(Target position items)
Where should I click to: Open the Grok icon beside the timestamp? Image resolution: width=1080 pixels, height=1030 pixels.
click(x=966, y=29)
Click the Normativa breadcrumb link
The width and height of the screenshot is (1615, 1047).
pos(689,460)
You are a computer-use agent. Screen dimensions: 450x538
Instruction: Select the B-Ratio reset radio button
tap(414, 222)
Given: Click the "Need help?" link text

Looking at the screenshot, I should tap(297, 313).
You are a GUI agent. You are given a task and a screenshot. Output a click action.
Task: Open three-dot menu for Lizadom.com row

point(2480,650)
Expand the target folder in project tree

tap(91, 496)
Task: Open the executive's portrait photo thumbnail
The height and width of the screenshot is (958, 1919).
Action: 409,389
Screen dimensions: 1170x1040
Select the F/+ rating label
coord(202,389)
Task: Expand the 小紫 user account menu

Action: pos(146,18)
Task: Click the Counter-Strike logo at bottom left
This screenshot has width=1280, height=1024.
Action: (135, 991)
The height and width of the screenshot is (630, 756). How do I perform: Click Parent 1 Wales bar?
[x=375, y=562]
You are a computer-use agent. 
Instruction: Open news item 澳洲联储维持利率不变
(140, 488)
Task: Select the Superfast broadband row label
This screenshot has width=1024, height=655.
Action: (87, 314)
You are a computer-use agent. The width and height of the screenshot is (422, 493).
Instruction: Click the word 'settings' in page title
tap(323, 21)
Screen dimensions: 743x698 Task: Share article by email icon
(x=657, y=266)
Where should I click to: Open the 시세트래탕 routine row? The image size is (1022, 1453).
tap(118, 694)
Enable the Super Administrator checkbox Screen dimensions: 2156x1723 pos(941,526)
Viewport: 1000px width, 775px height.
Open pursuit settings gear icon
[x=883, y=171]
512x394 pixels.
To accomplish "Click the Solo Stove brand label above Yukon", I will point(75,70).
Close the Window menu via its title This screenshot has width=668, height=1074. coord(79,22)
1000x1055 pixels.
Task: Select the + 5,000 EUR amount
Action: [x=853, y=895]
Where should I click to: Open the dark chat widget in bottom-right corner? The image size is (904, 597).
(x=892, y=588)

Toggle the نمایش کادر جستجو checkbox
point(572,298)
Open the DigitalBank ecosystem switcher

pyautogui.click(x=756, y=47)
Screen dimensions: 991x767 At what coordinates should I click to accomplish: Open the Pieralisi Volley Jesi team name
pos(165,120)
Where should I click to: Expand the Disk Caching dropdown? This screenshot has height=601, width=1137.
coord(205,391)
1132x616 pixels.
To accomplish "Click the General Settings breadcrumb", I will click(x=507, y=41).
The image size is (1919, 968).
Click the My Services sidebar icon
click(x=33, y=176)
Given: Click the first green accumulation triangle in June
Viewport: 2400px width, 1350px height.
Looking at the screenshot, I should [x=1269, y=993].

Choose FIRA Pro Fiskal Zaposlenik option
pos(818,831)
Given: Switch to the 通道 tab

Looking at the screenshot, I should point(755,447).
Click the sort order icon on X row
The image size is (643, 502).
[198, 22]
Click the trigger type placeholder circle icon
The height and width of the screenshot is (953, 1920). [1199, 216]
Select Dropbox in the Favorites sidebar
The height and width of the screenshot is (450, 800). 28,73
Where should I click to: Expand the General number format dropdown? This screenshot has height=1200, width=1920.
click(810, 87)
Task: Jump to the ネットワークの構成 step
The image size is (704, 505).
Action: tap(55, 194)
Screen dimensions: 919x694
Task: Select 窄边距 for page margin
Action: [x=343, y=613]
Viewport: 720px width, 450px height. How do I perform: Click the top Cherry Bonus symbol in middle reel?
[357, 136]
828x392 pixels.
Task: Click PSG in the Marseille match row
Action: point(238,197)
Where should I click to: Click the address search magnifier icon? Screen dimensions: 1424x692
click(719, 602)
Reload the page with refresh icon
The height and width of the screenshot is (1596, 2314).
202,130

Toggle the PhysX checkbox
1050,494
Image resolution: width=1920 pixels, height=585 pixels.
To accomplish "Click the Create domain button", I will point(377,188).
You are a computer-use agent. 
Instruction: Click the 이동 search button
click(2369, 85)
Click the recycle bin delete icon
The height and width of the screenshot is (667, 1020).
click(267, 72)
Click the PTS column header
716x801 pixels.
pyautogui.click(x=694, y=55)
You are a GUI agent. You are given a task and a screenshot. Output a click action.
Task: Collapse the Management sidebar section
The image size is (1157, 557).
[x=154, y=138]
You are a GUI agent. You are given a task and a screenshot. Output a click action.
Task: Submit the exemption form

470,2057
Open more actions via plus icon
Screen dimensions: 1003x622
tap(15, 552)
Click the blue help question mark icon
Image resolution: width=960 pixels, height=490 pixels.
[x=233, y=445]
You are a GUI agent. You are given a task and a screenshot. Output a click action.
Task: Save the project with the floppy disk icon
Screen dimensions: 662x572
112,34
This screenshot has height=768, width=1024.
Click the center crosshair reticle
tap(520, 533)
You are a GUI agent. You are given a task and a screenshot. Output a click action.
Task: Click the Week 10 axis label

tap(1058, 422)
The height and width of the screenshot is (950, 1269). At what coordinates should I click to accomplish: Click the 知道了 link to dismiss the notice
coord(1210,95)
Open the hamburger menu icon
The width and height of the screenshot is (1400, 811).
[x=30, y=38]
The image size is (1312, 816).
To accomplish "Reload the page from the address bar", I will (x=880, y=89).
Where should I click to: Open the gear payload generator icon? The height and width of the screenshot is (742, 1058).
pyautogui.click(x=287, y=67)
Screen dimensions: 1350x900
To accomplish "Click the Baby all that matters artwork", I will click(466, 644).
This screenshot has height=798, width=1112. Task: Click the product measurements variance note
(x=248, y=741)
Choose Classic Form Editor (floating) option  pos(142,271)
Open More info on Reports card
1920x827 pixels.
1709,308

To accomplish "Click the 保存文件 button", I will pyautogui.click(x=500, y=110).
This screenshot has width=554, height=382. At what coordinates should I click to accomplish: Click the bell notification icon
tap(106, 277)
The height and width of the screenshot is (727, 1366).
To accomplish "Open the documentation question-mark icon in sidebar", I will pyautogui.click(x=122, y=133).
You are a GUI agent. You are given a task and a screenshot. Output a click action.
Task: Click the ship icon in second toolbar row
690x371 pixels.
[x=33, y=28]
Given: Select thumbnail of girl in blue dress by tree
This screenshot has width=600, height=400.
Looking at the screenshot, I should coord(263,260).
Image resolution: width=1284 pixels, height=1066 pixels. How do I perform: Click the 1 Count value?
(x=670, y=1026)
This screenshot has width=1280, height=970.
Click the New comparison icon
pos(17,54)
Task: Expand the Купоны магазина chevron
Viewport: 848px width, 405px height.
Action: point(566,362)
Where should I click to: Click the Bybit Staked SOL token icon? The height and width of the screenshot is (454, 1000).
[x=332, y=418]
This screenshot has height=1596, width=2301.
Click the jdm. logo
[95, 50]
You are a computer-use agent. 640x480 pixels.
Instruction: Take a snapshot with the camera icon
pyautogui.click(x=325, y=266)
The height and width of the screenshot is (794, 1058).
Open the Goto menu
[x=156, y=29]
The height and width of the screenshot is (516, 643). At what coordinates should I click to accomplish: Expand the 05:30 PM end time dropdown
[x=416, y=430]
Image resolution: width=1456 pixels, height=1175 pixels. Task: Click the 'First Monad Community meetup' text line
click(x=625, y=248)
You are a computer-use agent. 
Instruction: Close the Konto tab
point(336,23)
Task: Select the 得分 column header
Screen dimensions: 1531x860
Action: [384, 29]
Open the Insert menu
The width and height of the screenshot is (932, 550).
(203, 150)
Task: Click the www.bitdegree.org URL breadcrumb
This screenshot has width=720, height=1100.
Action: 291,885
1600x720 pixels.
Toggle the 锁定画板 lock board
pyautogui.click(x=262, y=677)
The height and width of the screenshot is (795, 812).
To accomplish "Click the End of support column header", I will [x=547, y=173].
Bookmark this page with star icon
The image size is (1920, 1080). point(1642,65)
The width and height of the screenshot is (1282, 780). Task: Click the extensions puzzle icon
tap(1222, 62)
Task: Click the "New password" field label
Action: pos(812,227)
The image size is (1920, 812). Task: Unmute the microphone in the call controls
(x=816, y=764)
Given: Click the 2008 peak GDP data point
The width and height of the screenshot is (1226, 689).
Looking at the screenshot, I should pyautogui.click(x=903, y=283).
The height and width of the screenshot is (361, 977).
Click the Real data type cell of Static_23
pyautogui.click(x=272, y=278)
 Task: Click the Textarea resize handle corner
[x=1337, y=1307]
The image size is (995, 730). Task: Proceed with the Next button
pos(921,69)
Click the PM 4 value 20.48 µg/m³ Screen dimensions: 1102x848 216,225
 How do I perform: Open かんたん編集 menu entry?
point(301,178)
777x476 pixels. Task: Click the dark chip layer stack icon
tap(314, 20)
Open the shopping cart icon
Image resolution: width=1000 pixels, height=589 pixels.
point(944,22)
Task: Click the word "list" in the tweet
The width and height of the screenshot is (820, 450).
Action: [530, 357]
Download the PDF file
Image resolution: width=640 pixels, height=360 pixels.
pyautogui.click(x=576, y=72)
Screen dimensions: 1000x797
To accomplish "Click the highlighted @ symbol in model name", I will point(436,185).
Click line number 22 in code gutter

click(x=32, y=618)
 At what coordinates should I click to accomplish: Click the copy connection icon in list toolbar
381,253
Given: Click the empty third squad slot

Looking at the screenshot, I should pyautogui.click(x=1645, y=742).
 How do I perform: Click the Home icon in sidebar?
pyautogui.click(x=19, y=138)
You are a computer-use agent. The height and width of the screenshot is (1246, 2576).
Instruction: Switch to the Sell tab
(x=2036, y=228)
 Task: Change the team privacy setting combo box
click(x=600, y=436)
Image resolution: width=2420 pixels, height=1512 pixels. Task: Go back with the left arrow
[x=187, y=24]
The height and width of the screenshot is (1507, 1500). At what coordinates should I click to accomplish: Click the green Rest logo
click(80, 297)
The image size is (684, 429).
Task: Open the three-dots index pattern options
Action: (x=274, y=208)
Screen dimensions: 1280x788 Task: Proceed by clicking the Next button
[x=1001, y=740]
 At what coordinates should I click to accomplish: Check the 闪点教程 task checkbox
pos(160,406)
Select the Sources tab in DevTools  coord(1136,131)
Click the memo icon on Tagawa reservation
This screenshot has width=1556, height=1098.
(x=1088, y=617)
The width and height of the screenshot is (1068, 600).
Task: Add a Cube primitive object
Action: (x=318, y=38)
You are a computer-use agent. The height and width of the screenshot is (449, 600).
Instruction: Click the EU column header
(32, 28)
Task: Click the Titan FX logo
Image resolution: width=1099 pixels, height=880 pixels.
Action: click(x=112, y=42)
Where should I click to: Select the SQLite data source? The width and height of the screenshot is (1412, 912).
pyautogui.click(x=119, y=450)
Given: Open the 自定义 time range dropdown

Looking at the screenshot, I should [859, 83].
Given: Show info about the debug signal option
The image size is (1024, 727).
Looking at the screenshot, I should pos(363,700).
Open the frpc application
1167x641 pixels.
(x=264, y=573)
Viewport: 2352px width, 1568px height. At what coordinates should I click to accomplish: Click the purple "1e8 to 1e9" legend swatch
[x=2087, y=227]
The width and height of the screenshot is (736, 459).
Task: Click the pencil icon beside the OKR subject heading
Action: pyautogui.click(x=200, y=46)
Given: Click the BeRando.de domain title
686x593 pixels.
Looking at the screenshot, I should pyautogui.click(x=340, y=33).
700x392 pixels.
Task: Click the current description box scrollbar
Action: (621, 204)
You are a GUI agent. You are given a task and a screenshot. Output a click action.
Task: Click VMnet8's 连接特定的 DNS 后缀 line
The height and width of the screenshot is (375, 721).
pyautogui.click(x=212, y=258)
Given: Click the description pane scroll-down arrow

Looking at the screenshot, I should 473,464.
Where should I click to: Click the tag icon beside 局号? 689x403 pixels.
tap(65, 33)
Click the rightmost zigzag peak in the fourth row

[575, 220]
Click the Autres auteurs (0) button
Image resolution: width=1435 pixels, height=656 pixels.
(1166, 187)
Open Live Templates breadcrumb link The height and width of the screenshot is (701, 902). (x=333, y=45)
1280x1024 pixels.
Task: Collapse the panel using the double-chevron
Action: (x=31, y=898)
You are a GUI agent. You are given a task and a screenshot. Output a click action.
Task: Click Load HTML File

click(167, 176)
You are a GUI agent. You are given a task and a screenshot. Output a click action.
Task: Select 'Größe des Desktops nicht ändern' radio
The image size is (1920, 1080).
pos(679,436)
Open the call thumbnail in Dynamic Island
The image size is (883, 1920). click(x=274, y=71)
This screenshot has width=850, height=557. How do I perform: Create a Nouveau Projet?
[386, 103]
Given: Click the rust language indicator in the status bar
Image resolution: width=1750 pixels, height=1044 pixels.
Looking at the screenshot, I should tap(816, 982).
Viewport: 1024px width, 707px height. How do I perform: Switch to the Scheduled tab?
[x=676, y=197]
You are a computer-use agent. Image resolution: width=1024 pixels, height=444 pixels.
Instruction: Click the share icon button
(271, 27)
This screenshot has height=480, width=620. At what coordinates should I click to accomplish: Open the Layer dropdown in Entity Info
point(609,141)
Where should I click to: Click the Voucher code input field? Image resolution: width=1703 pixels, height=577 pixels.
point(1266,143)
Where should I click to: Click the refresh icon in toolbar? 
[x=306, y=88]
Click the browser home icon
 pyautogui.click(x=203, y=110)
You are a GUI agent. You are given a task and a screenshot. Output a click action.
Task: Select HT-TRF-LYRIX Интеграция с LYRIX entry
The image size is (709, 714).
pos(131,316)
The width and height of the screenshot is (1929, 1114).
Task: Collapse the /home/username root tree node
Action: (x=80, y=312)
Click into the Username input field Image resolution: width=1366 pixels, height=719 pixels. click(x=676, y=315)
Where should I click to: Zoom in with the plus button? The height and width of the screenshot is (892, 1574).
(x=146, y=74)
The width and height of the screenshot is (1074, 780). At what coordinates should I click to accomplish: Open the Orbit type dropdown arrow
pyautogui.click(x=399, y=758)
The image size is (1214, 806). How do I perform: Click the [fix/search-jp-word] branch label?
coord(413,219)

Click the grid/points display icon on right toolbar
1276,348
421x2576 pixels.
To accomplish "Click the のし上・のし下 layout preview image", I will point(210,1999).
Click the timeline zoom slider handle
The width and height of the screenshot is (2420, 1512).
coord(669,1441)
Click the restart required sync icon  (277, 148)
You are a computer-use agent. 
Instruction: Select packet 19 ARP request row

**WRITTEN INSTRUCTION**
Arrange the items from the line containing "Given: Click the first" through the line containing "The height and width of the screenshot is (953, 1920).", both included, as a two-column CSV with columns named instruction and location. Give one row per item: its request text and its answer, each in a single quoted field, with any line breaks replaced by spaces.

**EXERCISE RESPONSE**
instruction,location
"Given: Click the first green accumulation triangle in June Viewport: 2400px width, 1350px height.","Looking at the screenshot, I should [x=1269, y=993]."
"Choose FIRA Pro Fiskal Zaposlenik option","pos(818,831)"
"Given: Switch to the 通道 tab","Looking at the screenshot, I should point(755,447)."
"Click the sort order icon on X row The image size is (643, 502).","[198, 22]"
"Click the trigger type placeholder circle icon","The height and width of the screenshot is (953, 1920). [1199, 216]"